Bounding boxes not handled correctly
Affects | Status | Importance | Assigned to | Milestone | |
---|---|---|---|---|---|
exactimage (Ubuntu) |
New
|
Undecided
|
Unassigned |
Bug Description
Binary package hint: exactimage
hocr2pdf has problems processing hocr output from CuneiForm 1.0.0.
The effect is visible when selecting text in the resulting text which is far too big using current versions of cuneiform + hocr2pdf.
CuneiForm has changed it's output for version 1.0.0 providing two types of bounding boxes - for characters and for lines. Previously there was only output for characters.
I have filed a bug for CuneiForm - see Bug #623438 .
They commented that their output is hocr conform and the problem is related to hocr2pdf.
Sample output from cuneiform v1.0.0:
<p><span class='ocr_line' id='line_1' title="bbox 36 93 580 123">This is a lot of 12 point text to test the <span class='ocr_cinfo' title="x_bboxes 36 93 55 117 57 93 71 117 ... [and so on and so on]
The line is in the first span and the letters in the second.

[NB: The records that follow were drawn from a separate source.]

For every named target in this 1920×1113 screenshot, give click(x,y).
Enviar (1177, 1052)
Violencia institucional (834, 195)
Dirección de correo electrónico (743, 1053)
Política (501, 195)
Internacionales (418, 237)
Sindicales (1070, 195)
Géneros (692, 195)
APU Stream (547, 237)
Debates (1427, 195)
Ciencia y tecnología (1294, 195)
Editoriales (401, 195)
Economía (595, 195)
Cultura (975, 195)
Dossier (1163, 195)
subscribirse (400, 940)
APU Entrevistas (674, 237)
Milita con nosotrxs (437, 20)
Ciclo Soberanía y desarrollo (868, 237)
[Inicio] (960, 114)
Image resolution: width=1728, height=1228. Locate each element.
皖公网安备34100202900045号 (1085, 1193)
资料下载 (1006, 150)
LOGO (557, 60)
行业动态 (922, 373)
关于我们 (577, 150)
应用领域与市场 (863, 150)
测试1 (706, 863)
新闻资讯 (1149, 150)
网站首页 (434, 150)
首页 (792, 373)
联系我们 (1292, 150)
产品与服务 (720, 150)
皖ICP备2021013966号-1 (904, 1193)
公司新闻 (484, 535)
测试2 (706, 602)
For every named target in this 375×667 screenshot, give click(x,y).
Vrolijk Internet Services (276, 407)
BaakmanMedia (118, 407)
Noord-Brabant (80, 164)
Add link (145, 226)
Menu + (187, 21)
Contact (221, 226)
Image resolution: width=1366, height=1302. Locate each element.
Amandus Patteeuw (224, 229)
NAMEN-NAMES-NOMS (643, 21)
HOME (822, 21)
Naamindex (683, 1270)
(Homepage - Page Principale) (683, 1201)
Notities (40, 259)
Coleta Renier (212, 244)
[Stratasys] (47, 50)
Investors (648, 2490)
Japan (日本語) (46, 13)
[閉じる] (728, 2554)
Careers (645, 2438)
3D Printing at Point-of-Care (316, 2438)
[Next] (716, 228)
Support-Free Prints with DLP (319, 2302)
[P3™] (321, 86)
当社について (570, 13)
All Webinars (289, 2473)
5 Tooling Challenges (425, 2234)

It seems that hocr2pdf cannot handle both bouding boxes.
ProblemType: Bug
DistroRelease: Ubuntu 10.04
Package: exactimage 0.7.4-3ubuntu2
ProcVersionSign
Uname: Linux 2.6.32-24-generic i686
Architecture: i386
Date: Tue Sep 7 18:02:43 2010
InstallationMedia: Ubuntu 10.04 LTS "Lucid Lynx" - Release i386 (20100429)
ProcEnviron:
LANG=en_US.utf8
SHELL=/bin/bash
SourcePackage: exactimage
Attached you find a screenshot example of the effect that happens (selected text so big, that selecting the part of text I want, is quite impossible).